An open-label study to determine the maximum tolerated dose of the multitargeted tyrosine kinase inhibitor CEP-11981 in patients with advanced cancer

Roberto Pili, Michael Carducci, Peter Brown, Herbert Hurwitz

Research output: Contribution to journalArticle

4 Scopus citations

Abstract

Background This phase I study evaluated the pharmacokinetics and pharmacodynamics of CEP-11981, an oral vascular endothelial growth factor (VEGF) tyrosine kinase inhibitor, in patients with advanced, relapsed, or refractory solid tumors. Methods Oral CEP-11981 dose escalations followed a modified Fibonacci sequence (from 3.0 to 4.2, 5.9, 11.8, 19.7, 29.6, 41.4, 55.0, 73.0, 97.4, and 126.6 mg/m2). The maximum-tolerated dose (MTD), dose-limiting toxicities (DLTs), tumor response, and safety were evaluated. Results CEP-11981 was tolerated at doses between 3.0 and 97.4 mg/m2. The MTD of CEP-11981 was determined to be 97.4 mg/m2, with DLTs observed at the 126.6 mg/m2 dose. The DLTs were grade 4 neutropenia in 1 patient and grade 3 T-wave inversion with chest heaviness and fatigue in 1 patient. All 3 events resolved on stopping CEP-11981. The most frequently reported adverse events of any grade were fatigue, nausea, diarrhea, decreased appetite, abdominal pain, back pain, vomiting, constipation, headache, dizziness, and dyspnea. Treatment-related grade 3/4 neutropenia was observed in the highest-dose cohorts (2 patients at 97.4 mg/m2 and 1 patient at 126.6 mg/m2), indicating some off-target inhibition. VEGF inhibition was greatest in the higher-dose groups. Although no patient experienced complete or partial response, 44 % patients achieved stable disease when measured at ≥ 6 weeks, which occurred more frequently in cohorts receiving ≥ 73.0 mg/m2. Conclusions In patients with recurrent or refractory solid tumors, disease stabilization was achieved. Despite acceptable tolerability of CEP-11981 at the MTD, further development by the sponsor has ceased.

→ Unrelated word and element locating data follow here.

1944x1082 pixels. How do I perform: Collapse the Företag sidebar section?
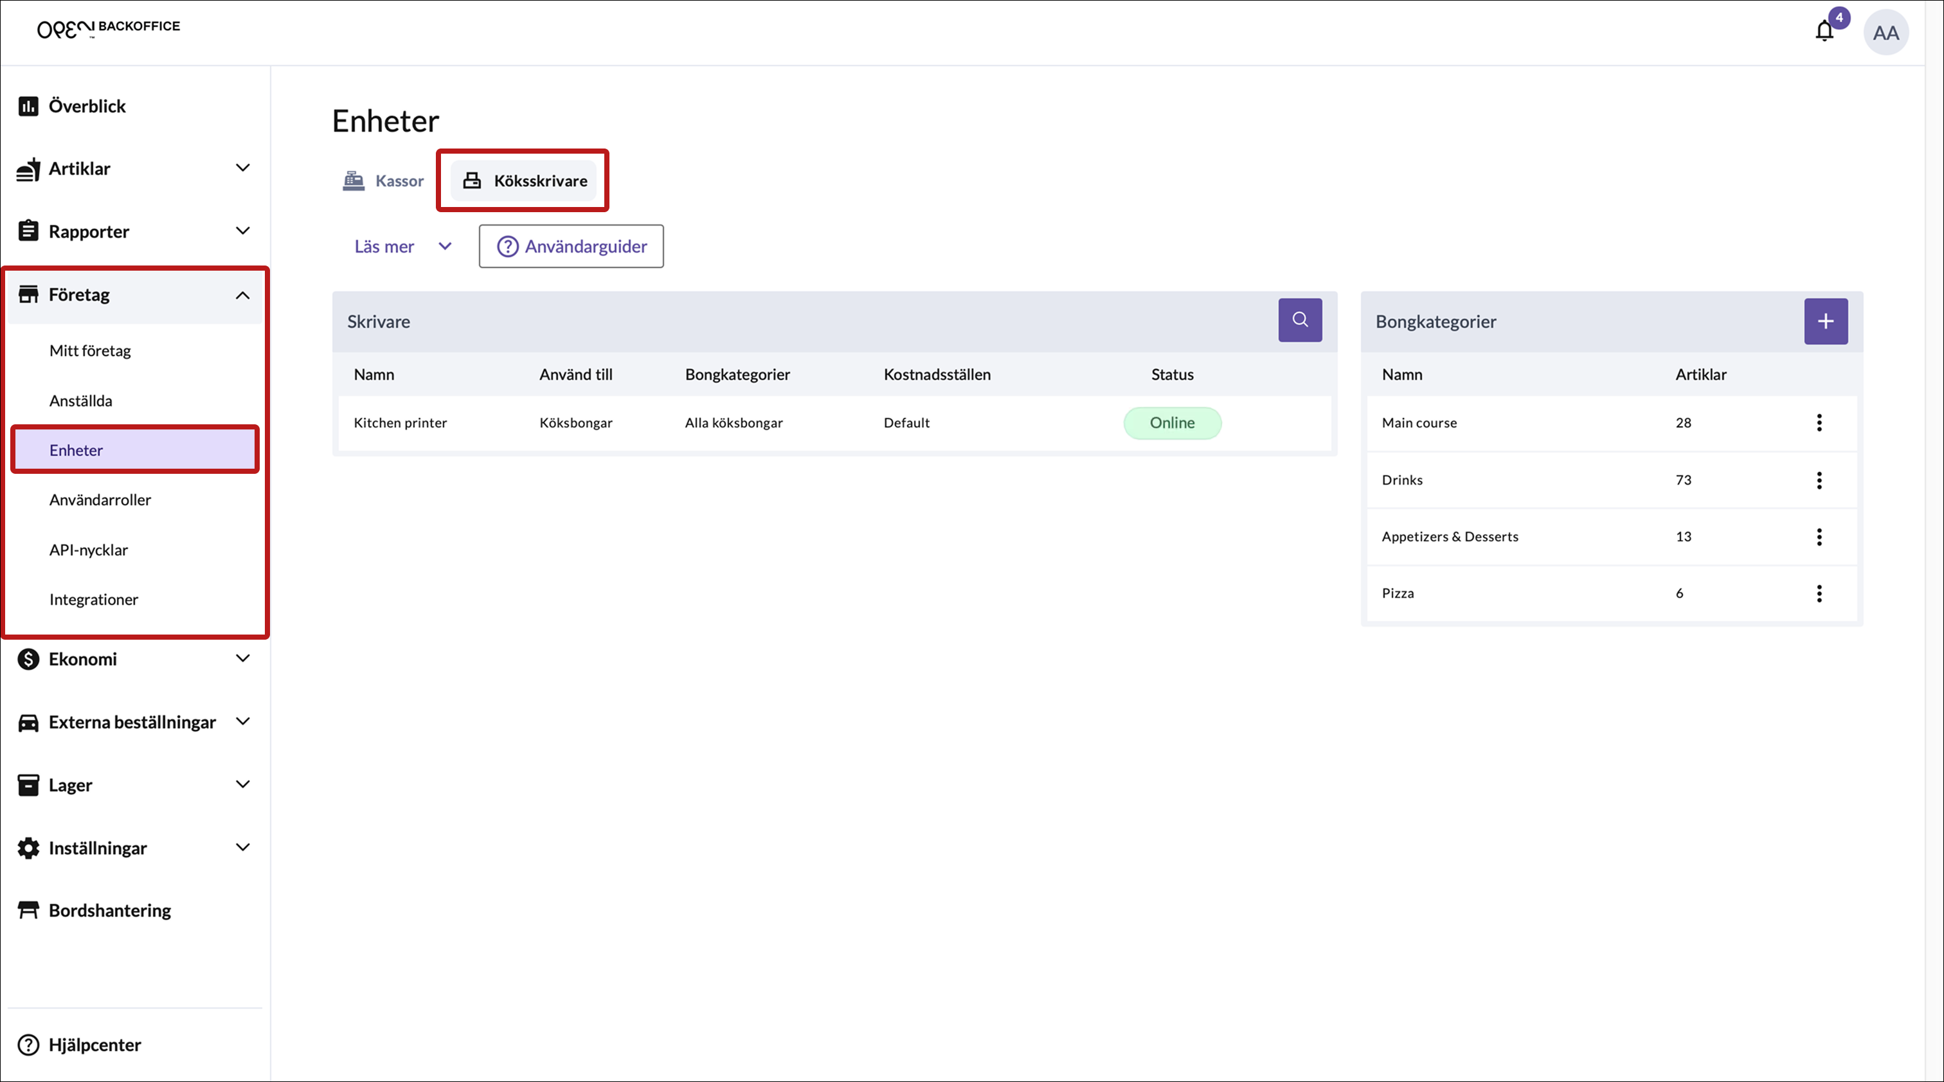tap(241, 294)
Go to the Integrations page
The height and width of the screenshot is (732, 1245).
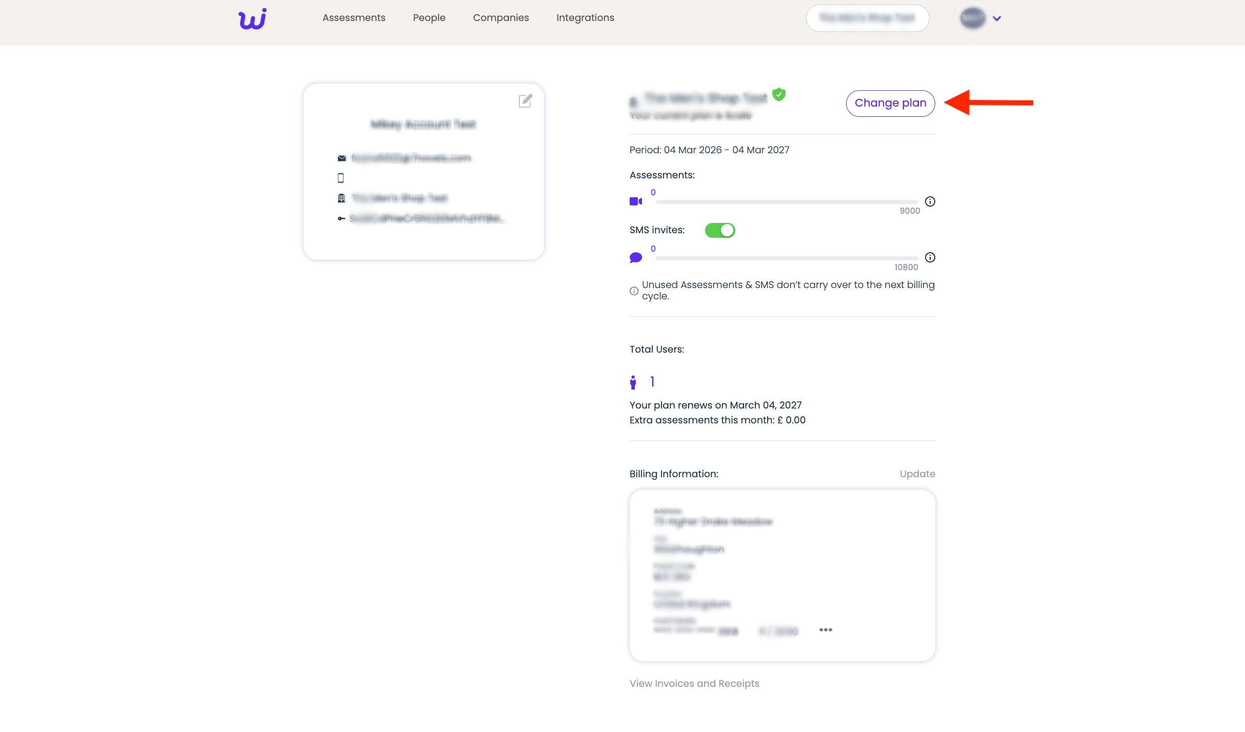click(x=585, y=18)
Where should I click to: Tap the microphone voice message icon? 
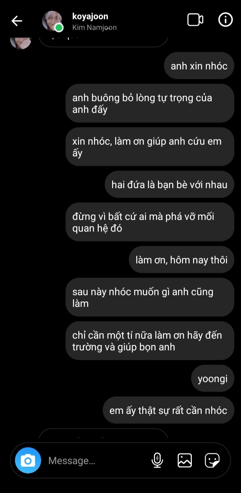tap(157, 461)
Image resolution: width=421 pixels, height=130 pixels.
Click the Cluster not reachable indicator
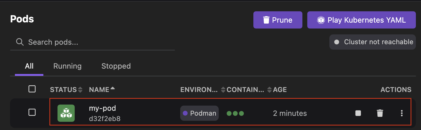(372, 42)
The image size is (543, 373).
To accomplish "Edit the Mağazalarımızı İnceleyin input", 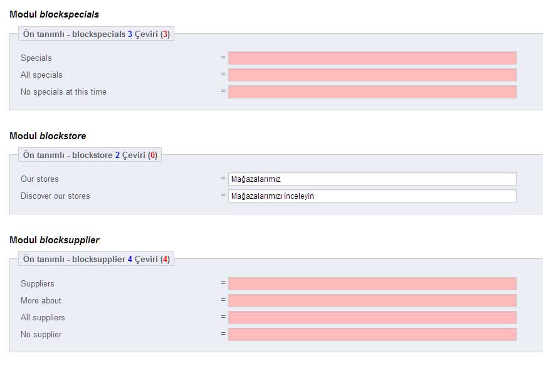I will point(372,196).
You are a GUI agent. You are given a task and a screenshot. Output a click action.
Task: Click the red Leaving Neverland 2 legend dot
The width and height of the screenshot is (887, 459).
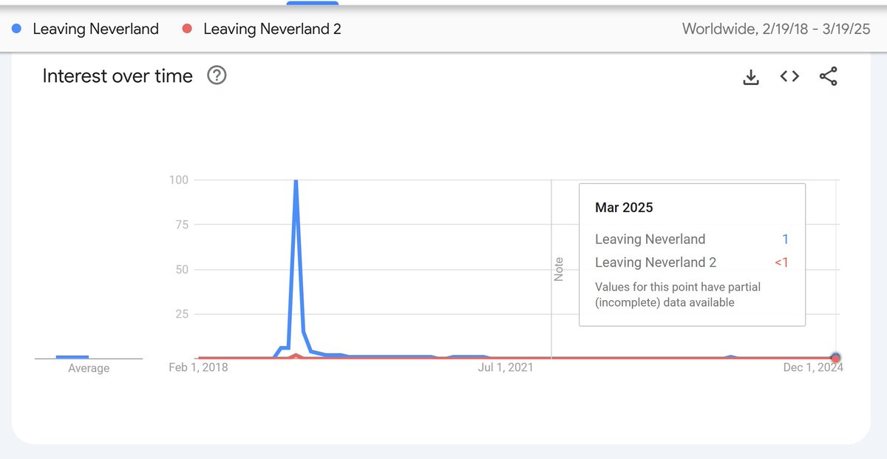186,29
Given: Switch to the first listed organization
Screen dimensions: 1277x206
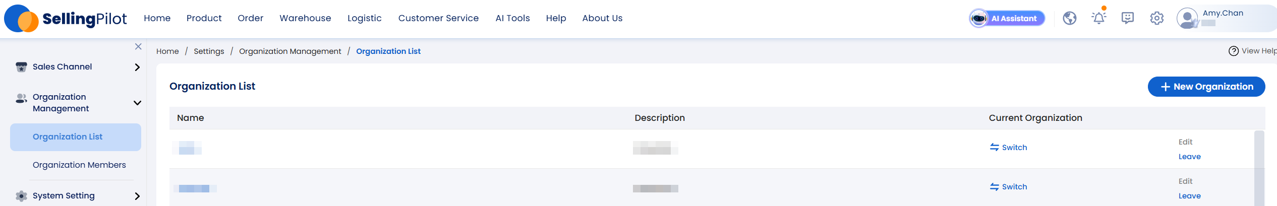Looking at the screenshot, I should pos(1008,148).
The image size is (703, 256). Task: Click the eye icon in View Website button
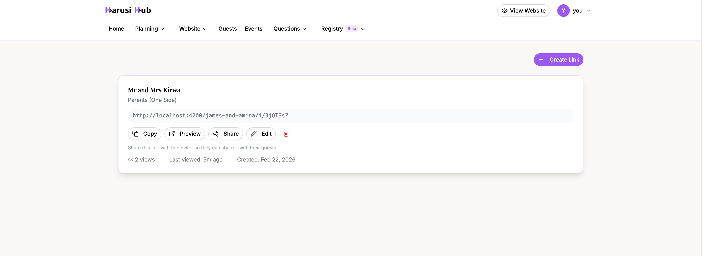coord(505,10)
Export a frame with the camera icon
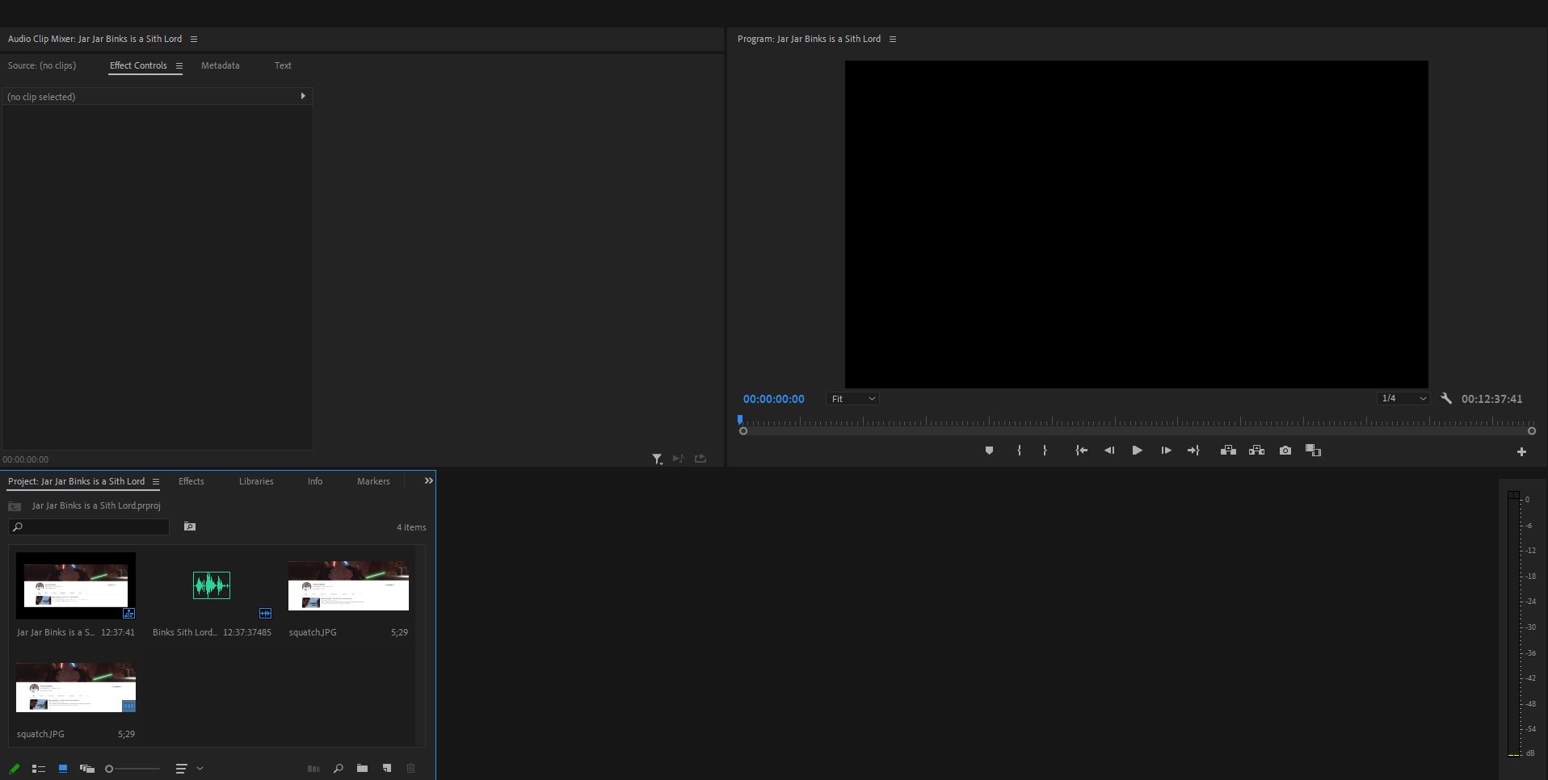The height and width of the screenshot is (780, 1548). (1284, 451)
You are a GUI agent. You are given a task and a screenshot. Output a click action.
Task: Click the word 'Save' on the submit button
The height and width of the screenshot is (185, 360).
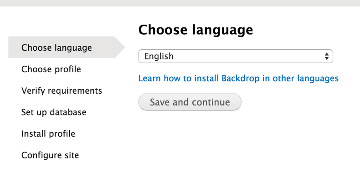(x=160, y=102)
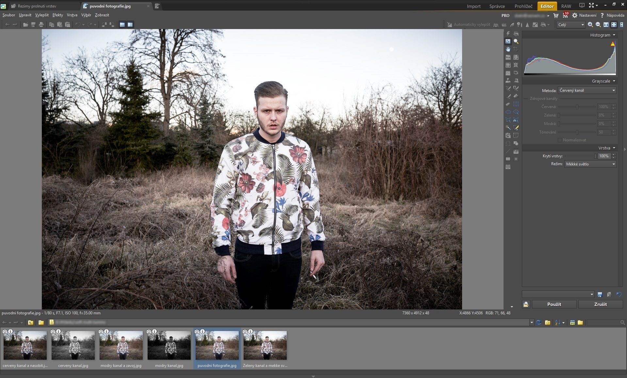Image resolution: width=627 pixels, height=378 pixels.
Task: Enable the Normalizovat checkbox
Action: click(x=560, y=140)
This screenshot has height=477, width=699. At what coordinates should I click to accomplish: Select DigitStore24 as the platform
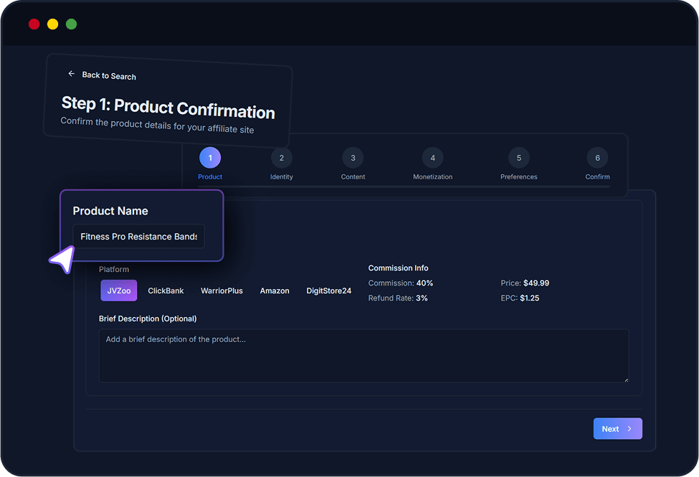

Original languageEnglish (US)
Pages (from-to)1258-1268
Number of pages11
JournalInvestigational New Drugs
Volume32
Issue number6
DOIs
StatePublished - Dec 1 2014
Externally publishedYes

Keywords

  • Dose-finding study
  • Multitargeted inhibition
  • Safety profile
  • Tie-2
  • Tyrosine kinase inhibitor
  • Vascular endothelial growth factor

ASJC Scopus subject areas

  • Oncology
  • Pharmacology
  • Pharmacology (medical)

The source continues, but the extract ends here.